Fortunately, though, blackness is not just about these common violences even if it is these imposed imperial racializations that first named and subordinated us as “black.” And despite the particularities of our different experiences, deep relation, what feels like a synonym for solidarity, can be derived from our shared but still context specific political horizons of black liberation. The black international coheres vision of a fight against colonial violence, whether from European or North American police and the states that deploy them, corrupt African leadership colluding with western states, or the Indonesian occupation. French colonial rule must be dismantled, and also the state has always been anti-indigenous because, as J. Kēhaulani Kauanui writes about Kānaka Maoli in Hawai’i, indigenous sovereignty as routed through or defined by a state is always constrained by Euroamerican legal frameworks and/or international law. In the case of Kanaky, France would ultimately be the arbiter for independence.

But regardless, a global black solidarity that fully sees and recognizes Pasifika blackness must be animated by what is envisioned and shared rather than what is the same.

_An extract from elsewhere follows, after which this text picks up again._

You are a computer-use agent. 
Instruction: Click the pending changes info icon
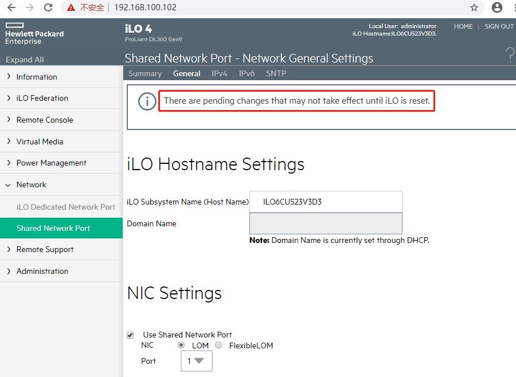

In a similar way that Declercq’s definition brings Kanak and non-Kanak alike through ethical relation, embracing an opacity in how we understand global blackness—i.e. refusing homogeneous treatments of black suffering and liberation alike—necessarily demands the development of a political fluency and, at the very least, a curiosity about one another’s struggles. To answer your question, possibilities emerge through our humble recognition that we don’t know and cannot possibly know all the idiosyncrasies of every one of the world’s black struggles. But we can allow our cartographies to be more spacious so our transnational solidarities can include and consider more global possibilities. That feels like a very good start.